Task objective
Every line from the one holding "The width and height of the screenshot is (220, 161)." through the one holding "You are a computer-use" in the data below must be returned exactly, both ends included, with pictures left out and nothing else added.

Source data
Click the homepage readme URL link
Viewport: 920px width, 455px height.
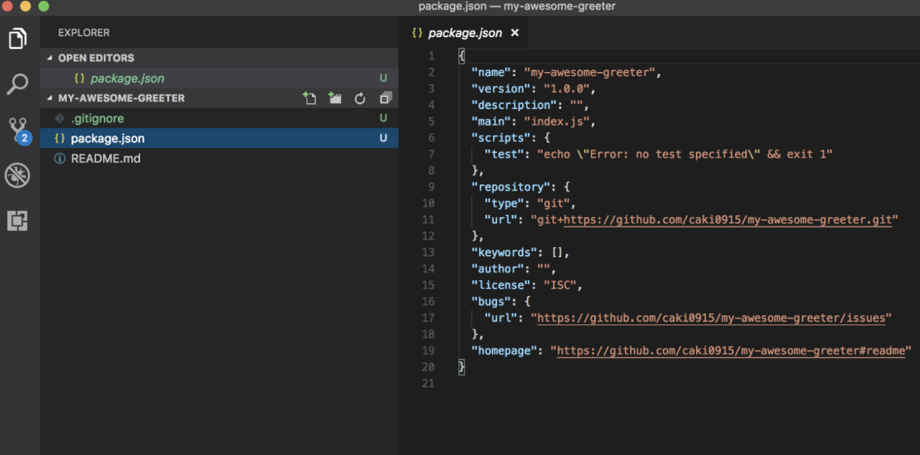tap(731, 351)
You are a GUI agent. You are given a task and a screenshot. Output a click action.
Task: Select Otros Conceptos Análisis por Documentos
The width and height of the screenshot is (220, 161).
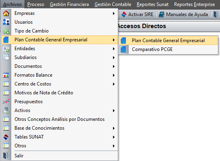[60, 119]
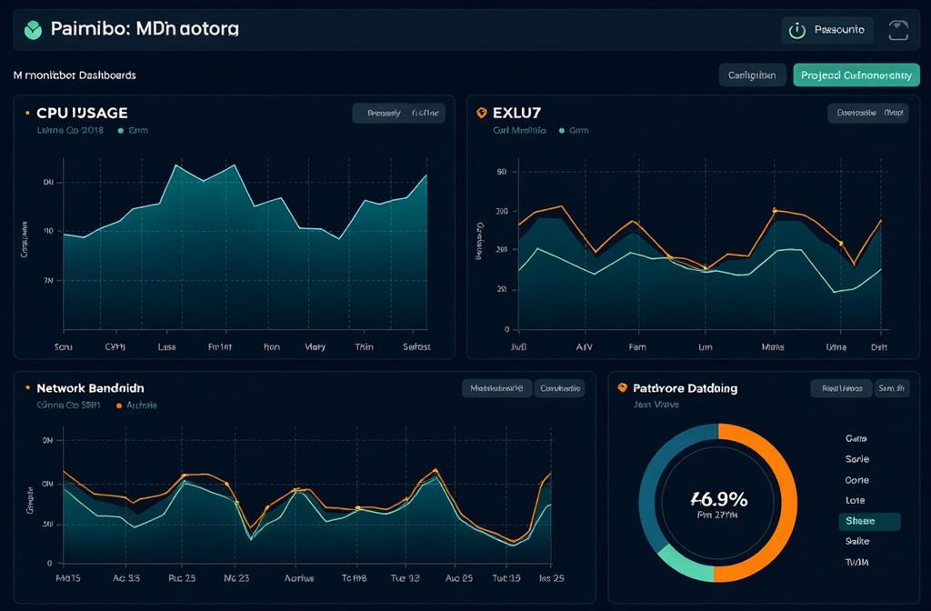Image resolution: width=931 pixels, height=611 pixels.
Task: Open the time range selector on the CPU Usage panel
Action: click(397, 113)
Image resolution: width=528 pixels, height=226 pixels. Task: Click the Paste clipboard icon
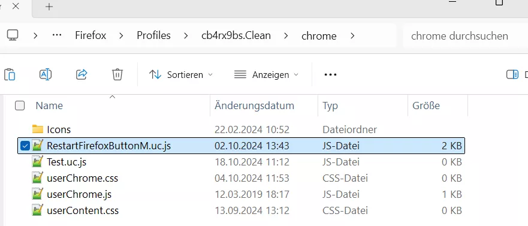[10, 74]
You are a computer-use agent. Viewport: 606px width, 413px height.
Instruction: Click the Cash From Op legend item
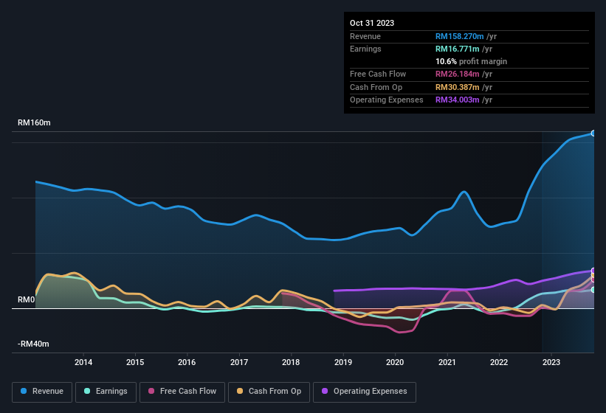(268, 392)
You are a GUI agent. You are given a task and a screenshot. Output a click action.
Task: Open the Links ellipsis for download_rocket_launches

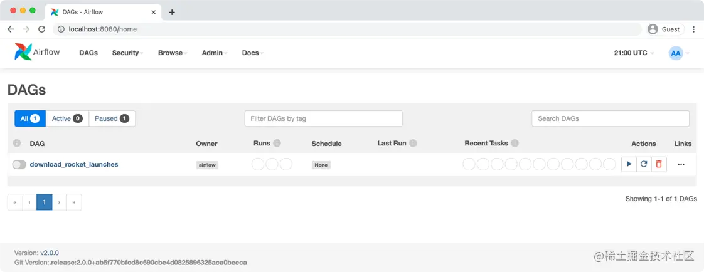click(681, 164)
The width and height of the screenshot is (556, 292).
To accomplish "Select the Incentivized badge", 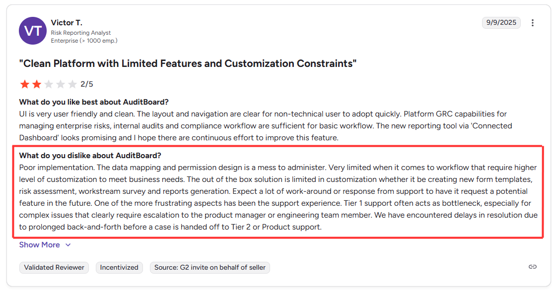I will click(119, 267).
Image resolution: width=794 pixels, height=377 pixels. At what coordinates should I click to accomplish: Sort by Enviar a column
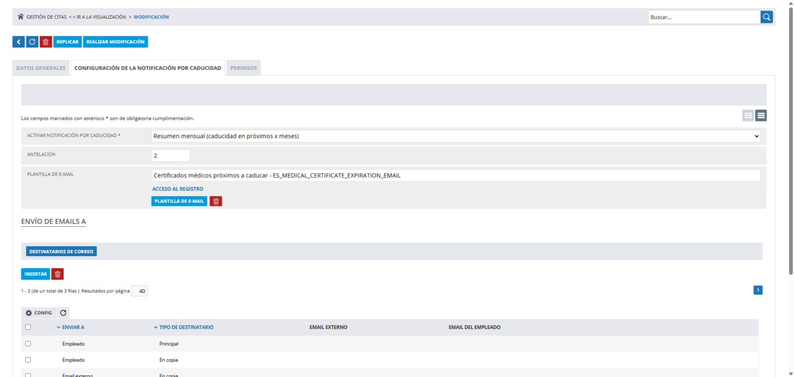point(73,327)
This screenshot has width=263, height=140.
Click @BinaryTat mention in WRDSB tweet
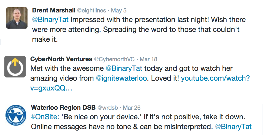(233, 127)
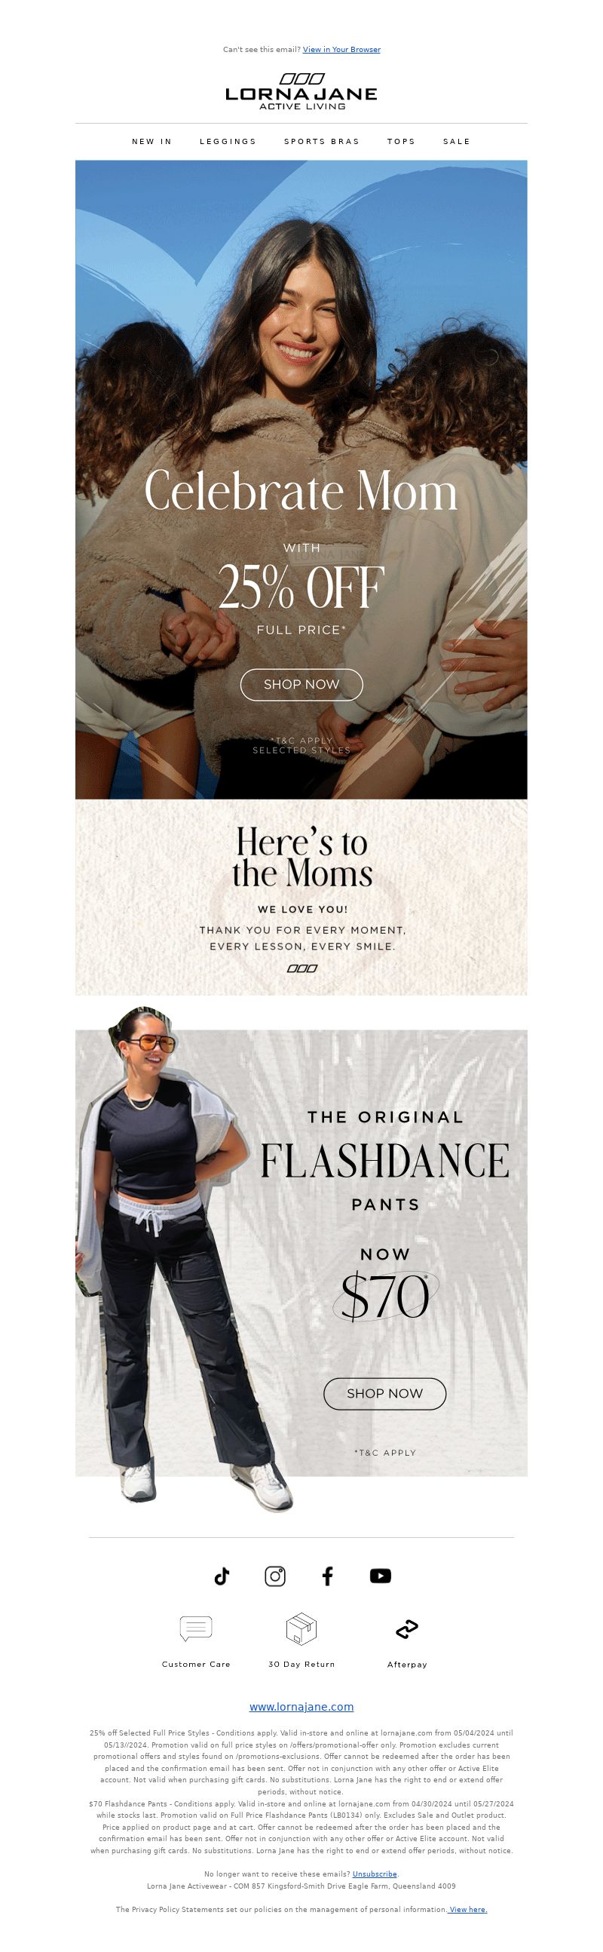Select SPORTS BRAS in the navigation

tap(322, 142)
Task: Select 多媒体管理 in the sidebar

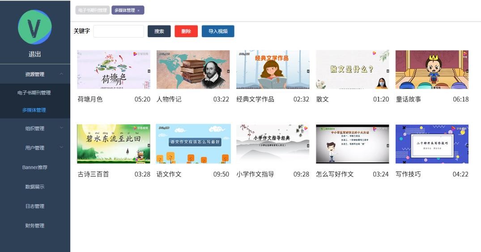Action: point(34,110)
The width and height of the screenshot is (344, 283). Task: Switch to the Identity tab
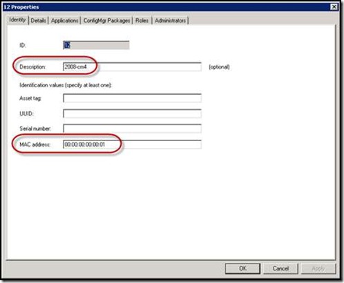click(x=17, y=20)
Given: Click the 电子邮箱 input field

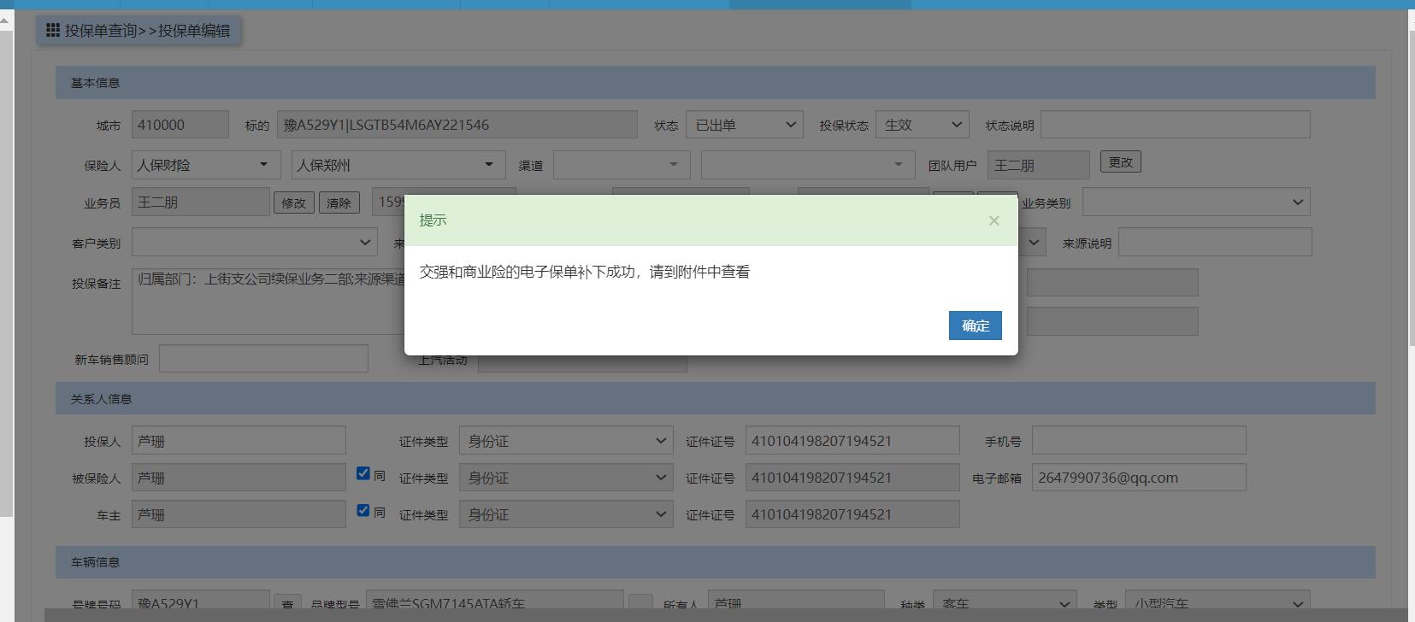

Response
The width and height of the screenshot is (220, 161).
[60, 119]
Image resolution: width=931 pixels, height=611 pixels.
Task: Open the time range selector on the CPU Usage panel
Action: click(397, 113)
Image resolution: width=528 pixels, height=226 pixels. Task: Click the Paste clipboard icon
[10, 74]
You are a computer-use agent. Viewport: 606px width, 413px height.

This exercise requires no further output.